おじさんの言葉が頭に浮かんだ。そうだ、おじさんから紹介して貰えば良いのだ。氷川真奈さんを。

まだクラクラが収まりきった訳ではないので、寝転びながらおじさんに電話をかける。数コール後に、おじさんの声が聞こえた。

「おじさん、前にトワイライト・ゾーンの中にスパイが居るって話してたよな」

「あ、あぁしたけど……彼女がどうかしたのか?」

 困惑が機械越しに伝わってくる。

「俺にも紹介してくれないか?」

しばらく沈黙。それを破ったのはおじさんだった。

「俺同伴でなら、まぁ良いだろう。だが、彼女は少し変わってるからな……」

 変わり者なら夢を食い始めてから嫌と言うほど見てきたので、もう気にならなくなってきた。

「わかった」

「日程はまた調整しよう。それでいいか?」

「構わない」

 そのまま電話は切れた。氷川真奈、どんな人物なのだろう。頭の調子が良くない時に考えても、冷静な答えが出る訳ではないのでやめた。部活の方にも欠席の旨を伝え、久々に一人になった。体調不良だからか、人が恋しい。

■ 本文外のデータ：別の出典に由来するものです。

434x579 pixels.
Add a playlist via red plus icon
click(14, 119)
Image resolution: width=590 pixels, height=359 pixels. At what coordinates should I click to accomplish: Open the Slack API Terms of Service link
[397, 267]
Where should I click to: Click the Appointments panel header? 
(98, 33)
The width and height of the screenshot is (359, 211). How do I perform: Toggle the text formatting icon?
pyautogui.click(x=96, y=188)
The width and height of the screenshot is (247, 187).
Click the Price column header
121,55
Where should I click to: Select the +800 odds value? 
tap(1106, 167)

 咲夜だったら、看病してくれるのだろうか。普通にしてくれそうだ。料理には期待しない方が良いが。咲夜の料理は、意外と大胆なので味が濃すぎることが多々ある。咲夜のお母さんの料理は普通なのに……どうしてこうも違うのだろう。そういえば最近、咲夜の料理を食べていない。何かリクエストしてみるか。何が良いだろう。ぼんやりと考えていたからか、そこから先の意識はない。ただ、夢に奴らが現れなかったのは幸いだ。

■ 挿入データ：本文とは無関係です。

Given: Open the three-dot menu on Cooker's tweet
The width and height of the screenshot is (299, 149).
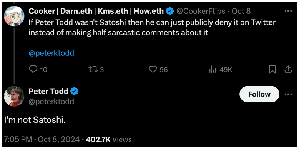Looking at the screenshot, I should coord(288,11).
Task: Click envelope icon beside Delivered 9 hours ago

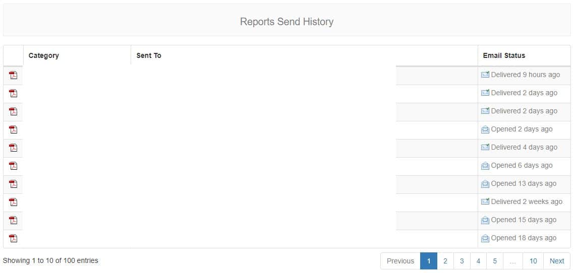Action: pyautogui.click(x=485, y=75)
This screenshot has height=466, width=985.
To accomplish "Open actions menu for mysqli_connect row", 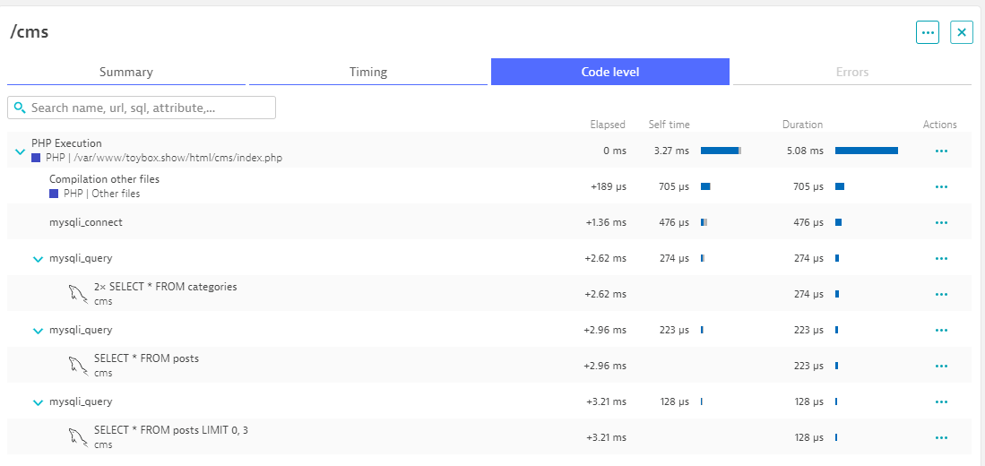I will click(940, 222).
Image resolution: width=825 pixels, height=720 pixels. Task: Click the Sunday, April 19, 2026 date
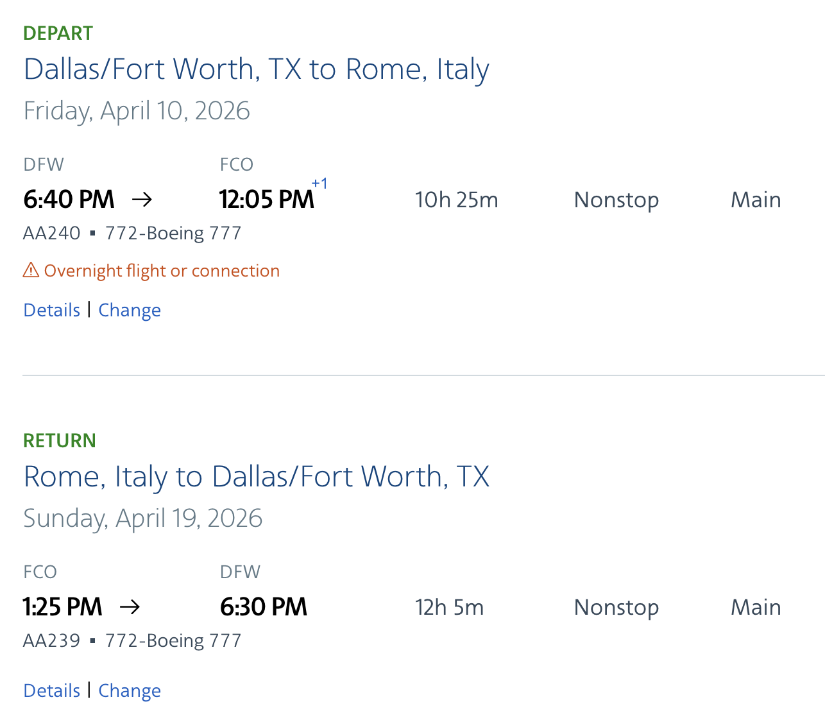pos(143,519)
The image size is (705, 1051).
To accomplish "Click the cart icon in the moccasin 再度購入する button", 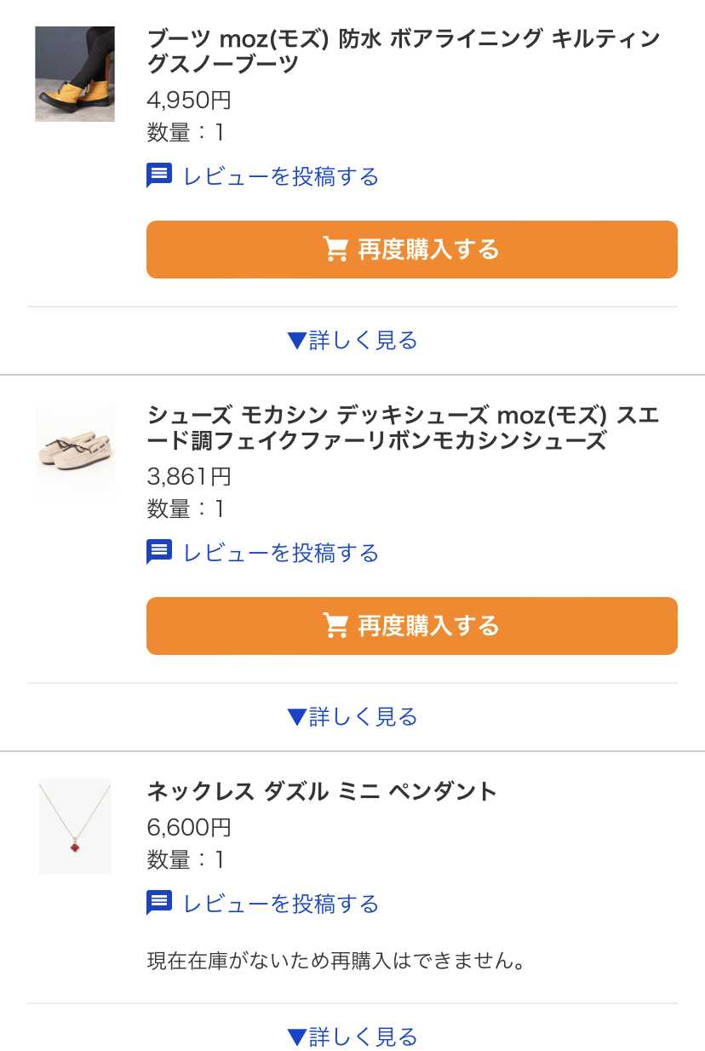I will coord(336,626).
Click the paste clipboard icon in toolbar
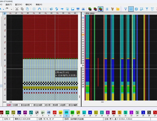This screenshot has width=157, height=121. pos(27,9)
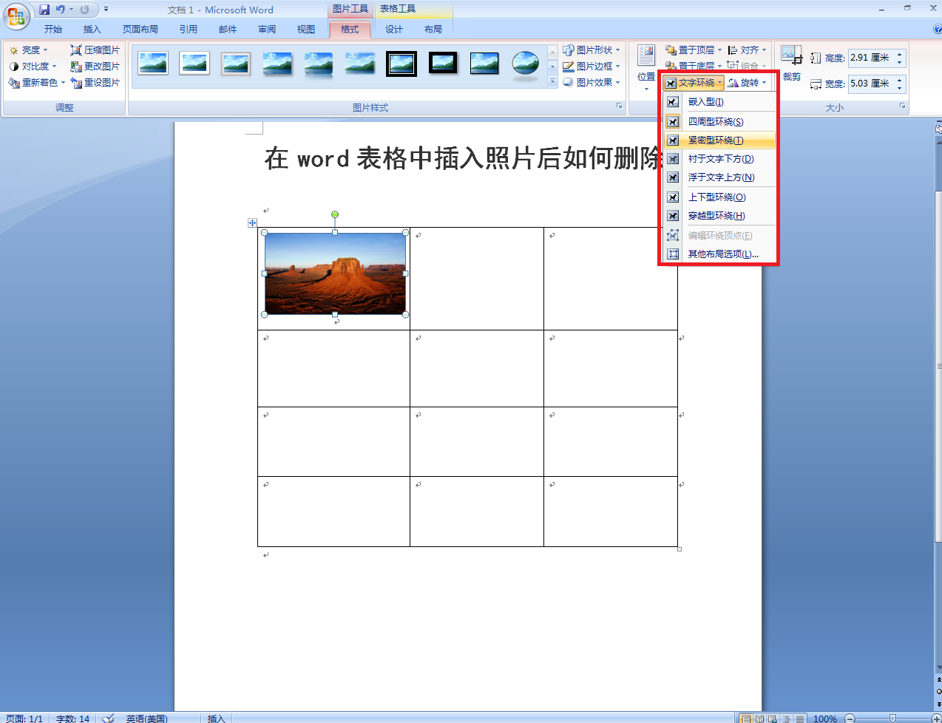Switch to the 开始 ribbon tab

coord(52,28)
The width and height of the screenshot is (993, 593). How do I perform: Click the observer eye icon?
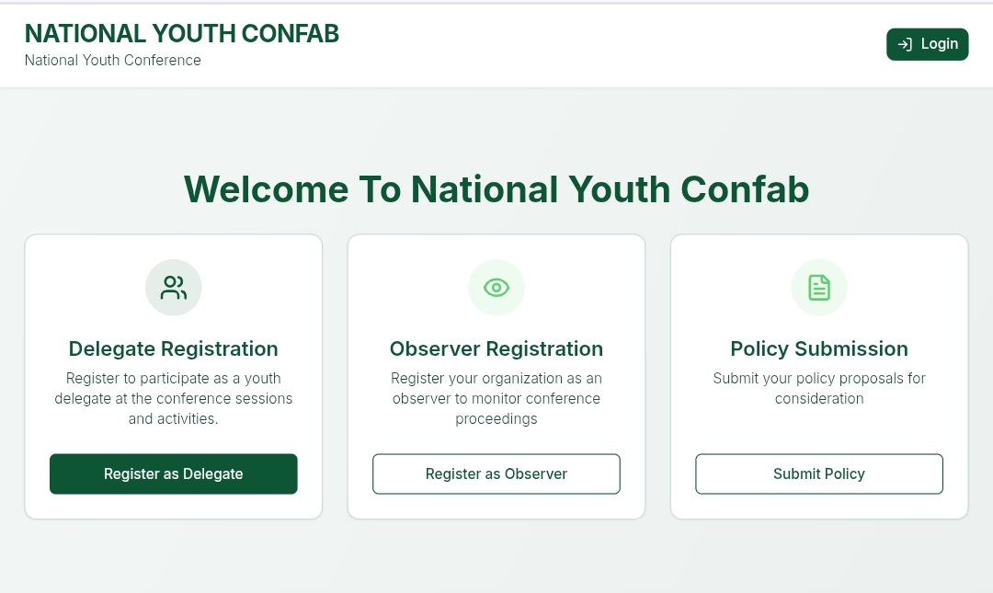point(497,288)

「獏、夕飯部屋の前に置いておくから。食べられそうだったら食べて」

 母親の気遣いが染みる。部屋にお盆を持ちこみ、机でメニューを観察する。

 白米、みそ汁、魚の照り焼き。一般的なメニューで安心した。母親は時々奇怪な料理を作る。カレーに生クリームを入れたり、その上カスタードまで入れてしまう……そんな料理が多いのだ。もう慣れたが。

「いただきます」

 久しぶりに一人で夕飯を食べた。食事というのは、やはり話し相手が居ないと一気に味気なくなる。あっという間に食事を終え、お盆を部屋の外に出す。今日は休む日だと決めたので、とことん休ませて貰おう。母親の追及も面倒だし。明日になれば追及されるのは間違いないが、明日の俺が何とかしてくれるはずだ。